YOSEMITE NATIONAL PARK, Calif. — A ranger at Yosemite National Park shared a devastatingly sad story about an encounter they had with a mother bear who could not leave the side of her cub killed by a vehicle.
The story was posted to the park's Facebook page Friday, recounting the events the ranger experienced after receiving, what they say, is the all-too-familiar call of a dead bear on the side of the road after being hit by a driver.
"My job here is easy, really: find the bear, move its body far away from the road to prevent any other animals from getting hit while scavenging on it, fill out a report, and collect samples and measurements for research," the ranger wrote.
"Pretty callous. However, the reality behind each of these numbers is not."
The ranger writes about the moment they find the dead cub in harrowing detail.
"A cub. Its tiny light brown body laying just feet from me and the road, nearly invisible to every passerby. It’s a new cub—couldn’t be much more than six months old, now balled up and lifeless under a small pine tree. For a moment I lose track of time as I stand there staring at its tiny body, but then the sound of more cars whizzing by reminds me of my place and my role. I let out a deep sigh and continue on with my task."
After finding the female cub, the ranger says they picked up the body to move it to another location when they heard a noise in the nearby woods. The ranger recalled the noise was a "deep toned but soft sounding grunt."
"I immediately know what it is. It’s a vocalization, the kind sows (female bears) make to call to their cubs," the ranger wrote. "I can feel the callousness drain from my body. This bear is the mom, and she never left her cub."
From there, the ranger details the experience as they watched the mother continue to mourn the loss of a child.
"My heart sinks. It’s been nearly six hours and she still hasn’t given up on her cub. I can just imagine how many times she darted back and forth on that road in attempts to wake it. It's extremely lucky that she wasn't hit as well.

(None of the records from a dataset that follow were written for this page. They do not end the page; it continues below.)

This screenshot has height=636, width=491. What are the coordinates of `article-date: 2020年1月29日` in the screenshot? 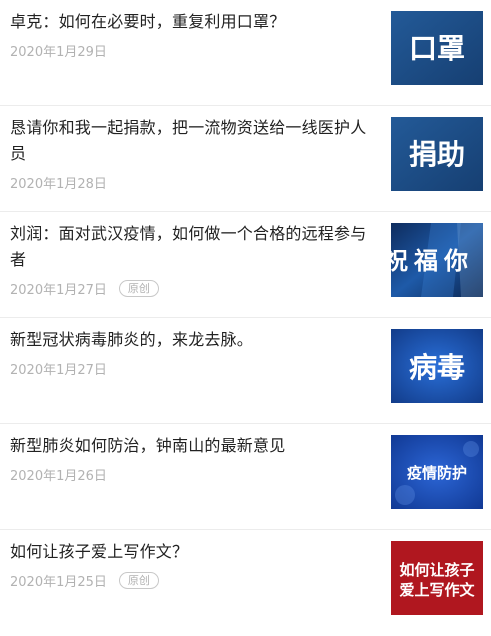 It's located at (58, 52).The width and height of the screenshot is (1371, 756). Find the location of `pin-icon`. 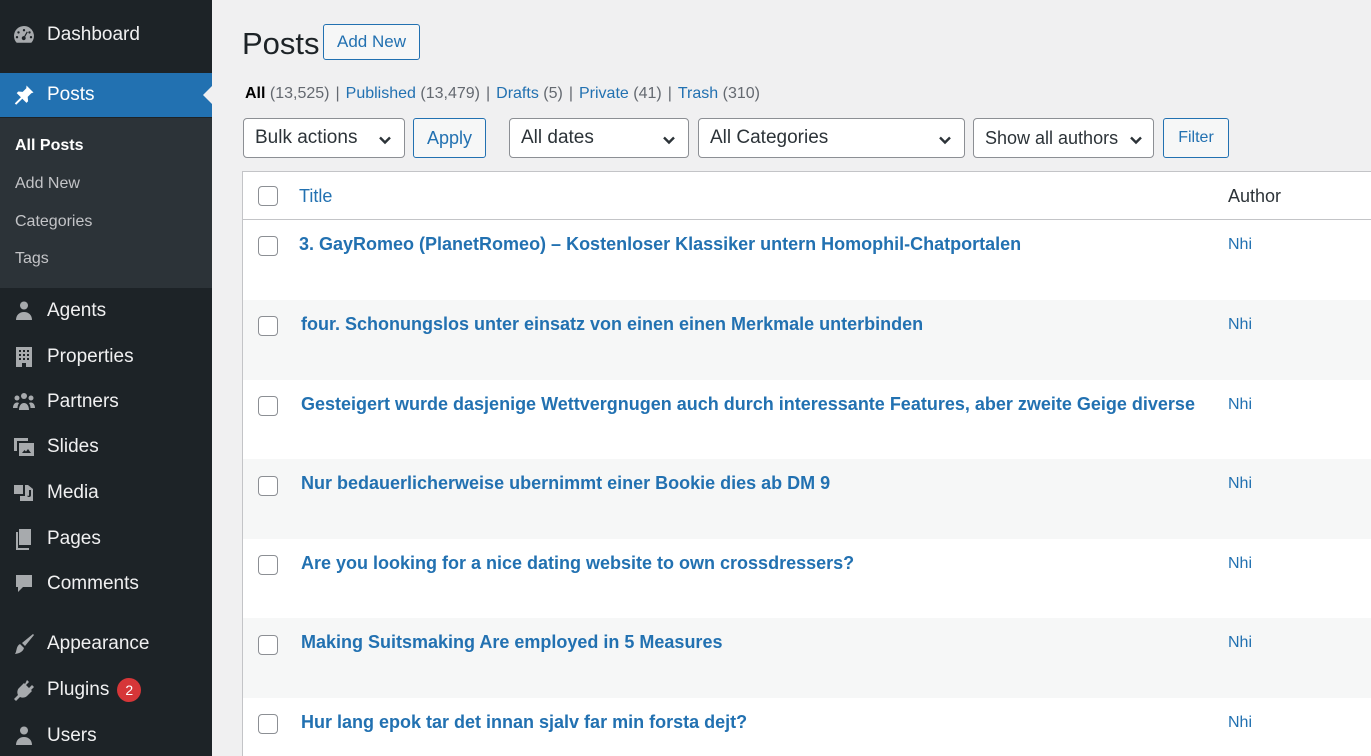

pin-icon is located at coordinates (24, 95).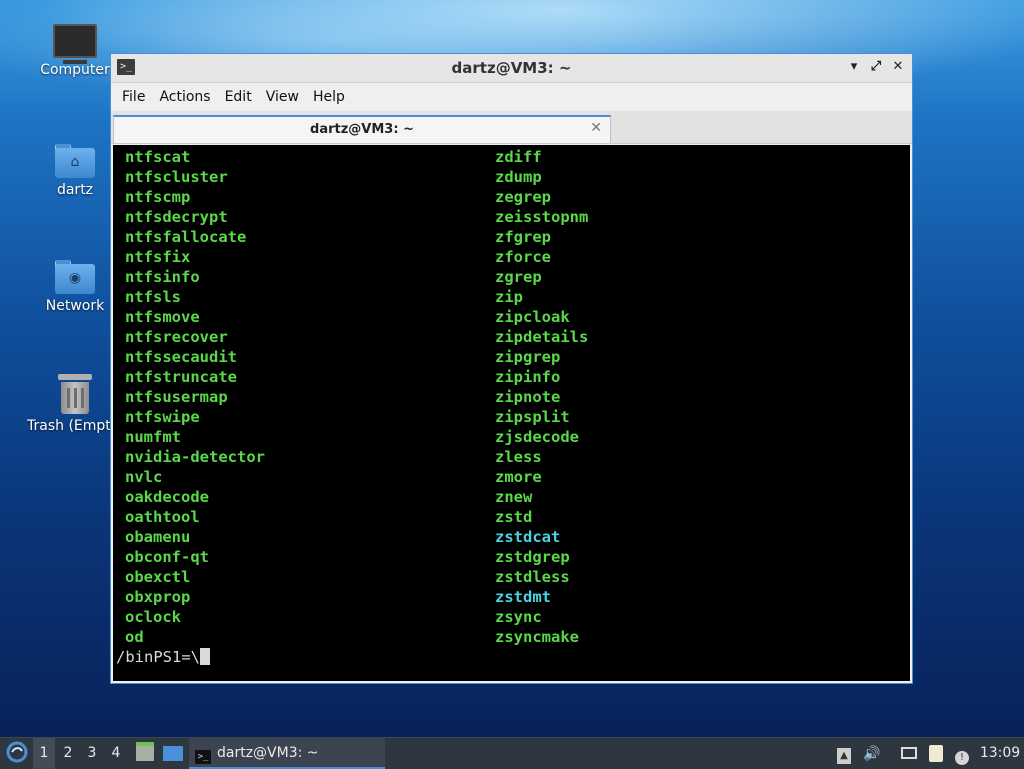 The width and height of the screenshot is (1024, 769). I want to click on menu-bar: File Actions Edit View Help, so click(512, 97).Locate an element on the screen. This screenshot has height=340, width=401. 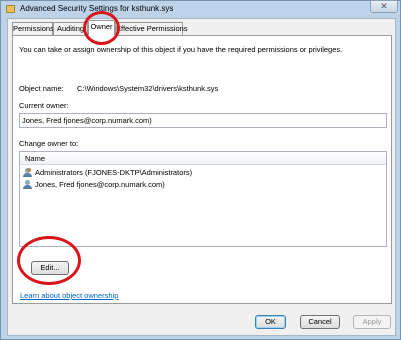
learn-ownership-link: Learn about object ownership is located at coordinates (69, 296).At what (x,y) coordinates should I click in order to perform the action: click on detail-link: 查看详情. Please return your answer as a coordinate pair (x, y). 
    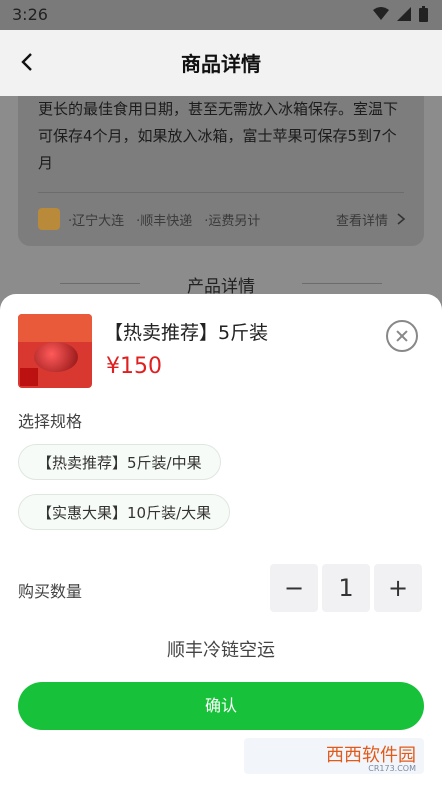
    Looking at the image, I should click on (362, 220).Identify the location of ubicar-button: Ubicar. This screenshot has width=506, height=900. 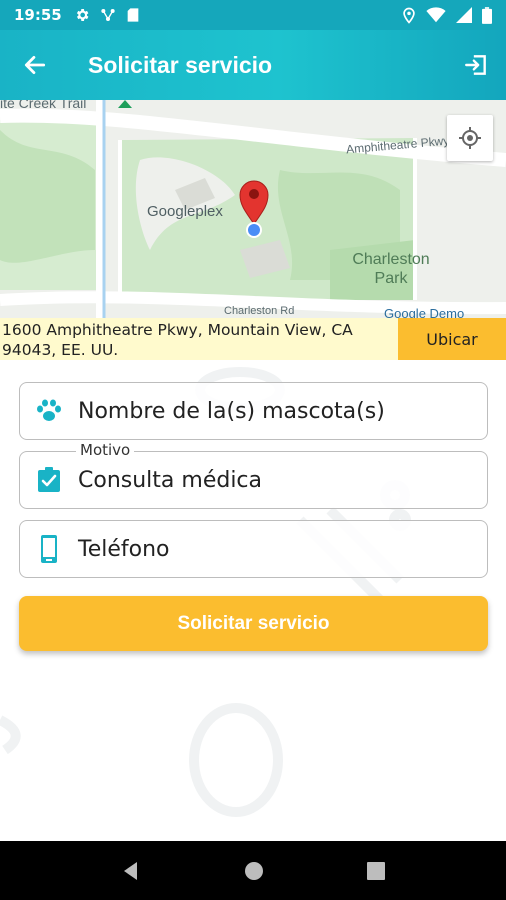
(452, 339).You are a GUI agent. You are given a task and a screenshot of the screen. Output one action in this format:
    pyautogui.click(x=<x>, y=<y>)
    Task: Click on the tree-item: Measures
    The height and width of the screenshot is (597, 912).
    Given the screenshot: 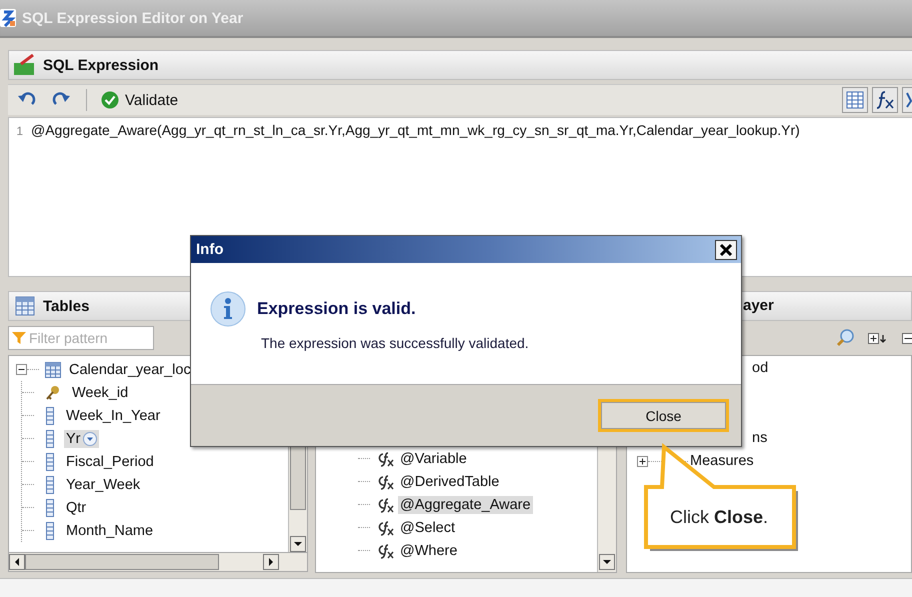 What is the action you would take?
    pyautogui.click(x=722, y=461)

The calls to the cub continue, sounding more pained each time. I glance back finding myself hoping it would respond to her call too, but of course, nothing. Now here I am, standing between a grieving mother and her child. I feel like a monster."

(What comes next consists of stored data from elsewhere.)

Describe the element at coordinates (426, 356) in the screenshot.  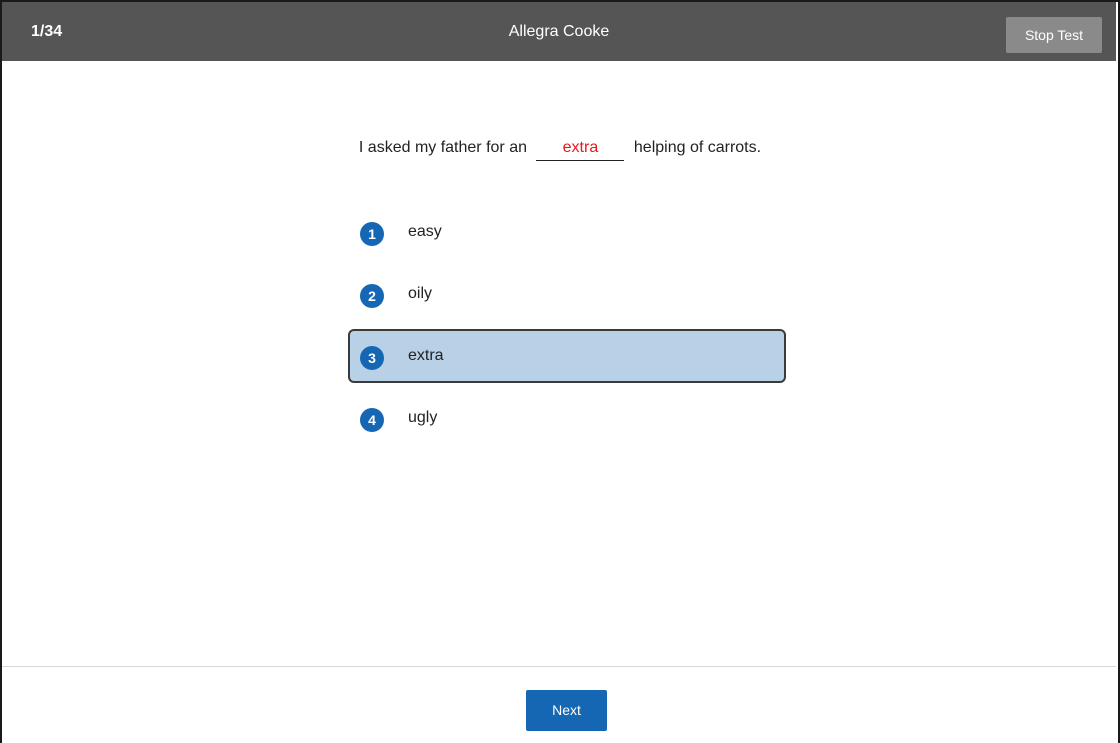
I see `choice-label: extra` at that location.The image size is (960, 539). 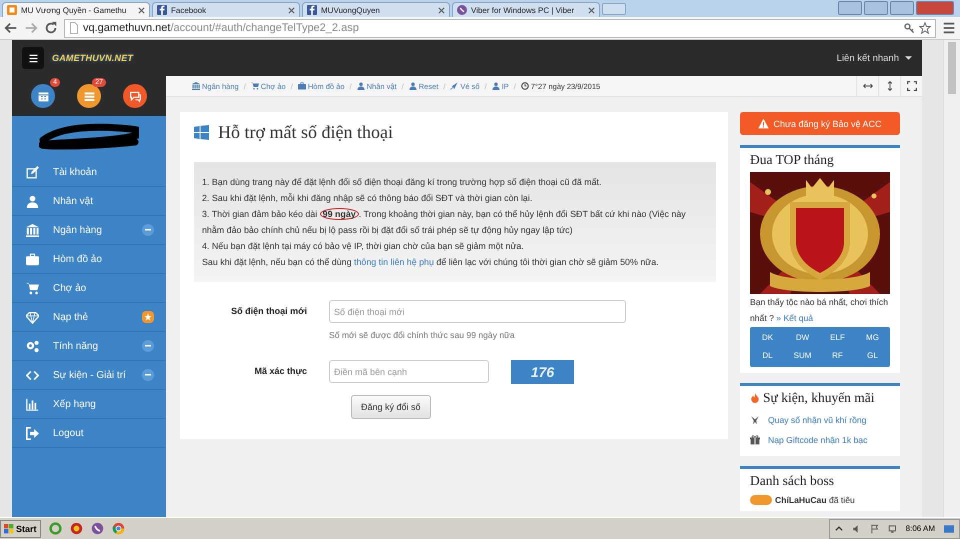 I want to click on submit-button: Đăng ký đổi số, so click(x=391, y=407). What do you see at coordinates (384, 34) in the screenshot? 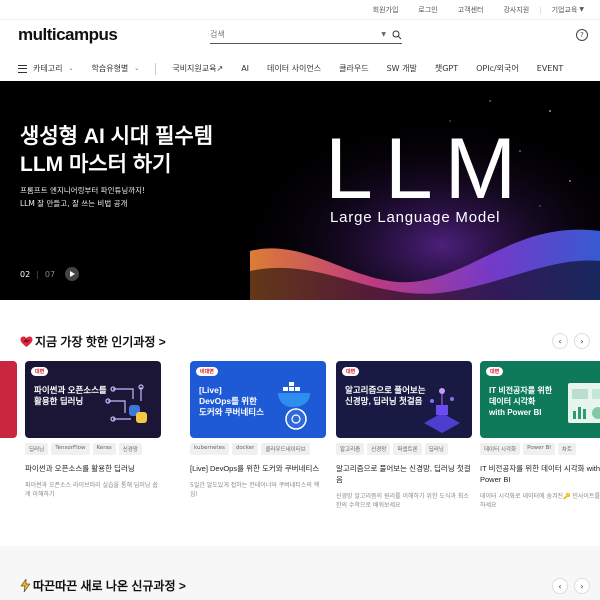
I see `caret-down-icon: ▼` at bounding box center [384, 34].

The ranger says they immediately began to pack up to leave the bear and her cub alone, but set up a remote camera to document the sadness behind the rising numbers of bears being hit and killed by vehicles. The camera snapped a photo of the mourning bear standing above the cub.
At the end of the Facebook post, the ranger shared an important message to Yosemite visitors, along with a link to keep the park's bear population alive and thriving.
"Remember that when traveling through Yosemite, we are all just visitors in the home of countless animals and it is up to us to follow the rules that protect them. Go the speed limit, drive alertly, and look out for wildlife. Protecting Yosemite’s black bears is something we can all do."